ACTIVITY:
Copy the Ponte Vecchio post between "This post was" and "fair) this week.", inclusive, substituting "colleague" for "friend".

EXCERPT TO READ:
>>>>
The Ponte Vecchio (Old Bridge) is perhaps Florence’s most famous landmark. And that’s really saying something considering the entire heart of this beautiful Tuscan city is a UNESCO World Heritage Site.
Despite being the oldest bridge in Florence (and the only one not blown up by retreating German troops during World War II), the Ponte Vecchio is actually the fourth bridge to cross the River Arno at this point, the first of which was built by the Romans.
Constructed in 1345 after its previous incarnation was destroyed by a flood, the bridge is famous for the shops that line it. These buildings used to be much more uniform, but changes made by individual owners down through the centuries have lead to their current rambling character. By contrast, all sorts of services once occupied the bridge’s shops, including fishmongers and tanners. The resultant stink eventually resulted in a law being passed in 1593, decreeing only goldsmiths and jewelers were allowed on the bridge.
After Florence’s ruling Medici family built their new Palazzo Pitti on the far bank of the Arno in 1457, they eventually decided they needed a route to the famous Uffizi Gallery and Palazzo Vecchio that eliminated them having to go anywhere near the common people they governed. The solution was the construction of the Corridoio Vasariano (Vasari Corridor) in 1565. The passageway is well over half a mile long and crosses the Ponte Vecchio above the shops on its eastern, upstream side.
The Ponte Vecchio is a perfect example of how functionality and beauty can be combined in Harmony.
This post was inspired by the photo theme of Bridges from Cee’s Fun Foto Challenge and Harmony from Ailsa of Where’s My Backpack? It’s dedicated to my friend Amy, who’s lucky enough to be in Florence (working, to be fair) this week.
Sorry the images aren’t as crisp as usual, but they’re all scans of photos taken a few years back!
<<<<
EXCERPTED DATA:
>>>>
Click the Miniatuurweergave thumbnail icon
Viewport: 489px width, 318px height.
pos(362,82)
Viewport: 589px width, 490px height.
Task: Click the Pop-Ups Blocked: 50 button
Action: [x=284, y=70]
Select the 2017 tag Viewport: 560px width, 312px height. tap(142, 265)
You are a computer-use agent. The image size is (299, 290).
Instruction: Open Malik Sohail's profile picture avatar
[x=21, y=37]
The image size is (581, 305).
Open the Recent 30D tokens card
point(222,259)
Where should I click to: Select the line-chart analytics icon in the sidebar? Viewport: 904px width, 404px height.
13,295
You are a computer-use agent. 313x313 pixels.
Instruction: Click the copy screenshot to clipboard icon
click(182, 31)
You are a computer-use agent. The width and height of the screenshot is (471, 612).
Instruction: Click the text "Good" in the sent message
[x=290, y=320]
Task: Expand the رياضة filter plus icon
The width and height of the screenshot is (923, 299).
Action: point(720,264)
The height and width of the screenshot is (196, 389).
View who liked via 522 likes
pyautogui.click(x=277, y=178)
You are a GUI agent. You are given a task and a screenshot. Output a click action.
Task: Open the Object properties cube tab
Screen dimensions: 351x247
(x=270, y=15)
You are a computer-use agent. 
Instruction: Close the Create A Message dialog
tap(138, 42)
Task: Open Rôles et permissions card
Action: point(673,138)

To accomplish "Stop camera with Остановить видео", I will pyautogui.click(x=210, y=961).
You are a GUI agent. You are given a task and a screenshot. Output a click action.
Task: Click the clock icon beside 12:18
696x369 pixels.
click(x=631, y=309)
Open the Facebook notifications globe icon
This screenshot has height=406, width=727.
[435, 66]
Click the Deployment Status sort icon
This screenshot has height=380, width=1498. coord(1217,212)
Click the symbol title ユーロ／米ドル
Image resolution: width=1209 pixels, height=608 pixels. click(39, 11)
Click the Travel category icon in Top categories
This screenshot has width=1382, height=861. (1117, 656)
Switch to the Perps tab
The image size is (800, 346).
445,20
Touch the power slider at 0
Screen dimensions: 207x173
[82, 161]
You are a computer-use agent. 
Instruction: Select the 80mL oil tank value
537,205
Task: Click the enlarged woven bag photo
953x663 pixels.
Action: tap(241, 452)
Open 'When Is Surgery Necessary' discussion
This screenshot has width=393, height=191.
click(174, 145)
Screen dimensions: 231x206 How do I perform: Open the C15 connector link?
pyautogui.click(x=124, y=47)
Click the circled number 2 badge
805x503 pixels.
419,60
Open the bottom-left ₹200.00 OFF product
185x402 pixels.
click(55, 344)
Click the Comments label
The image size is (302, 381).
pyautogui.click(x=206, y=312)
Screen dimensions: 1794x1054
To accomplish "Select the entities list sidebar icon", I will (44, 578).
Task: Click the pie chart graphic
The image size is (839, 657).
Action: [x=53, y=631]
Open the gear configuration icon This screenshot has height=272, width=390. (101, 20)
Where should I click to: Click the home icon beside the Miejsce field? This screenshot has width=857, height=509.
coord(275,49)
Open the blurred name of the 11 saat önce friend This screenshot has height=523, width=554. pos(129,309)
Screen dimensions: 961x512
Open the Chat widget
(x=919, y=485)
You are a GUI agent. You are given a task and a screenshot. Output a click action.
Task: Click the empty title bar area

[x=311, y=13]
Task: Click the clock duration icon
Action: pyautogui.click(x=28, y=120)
<<<<
SOLUTION TO THIS TASK:
This post was inspired by the photo theme of Bridges from Cee’s Fun Foto Challenge and Harmony from Ailsa of Where’s My Backpack? It’s dedicated to my colleague Amy, who’s lucky enough to be in Florence (working, to be fair) this week.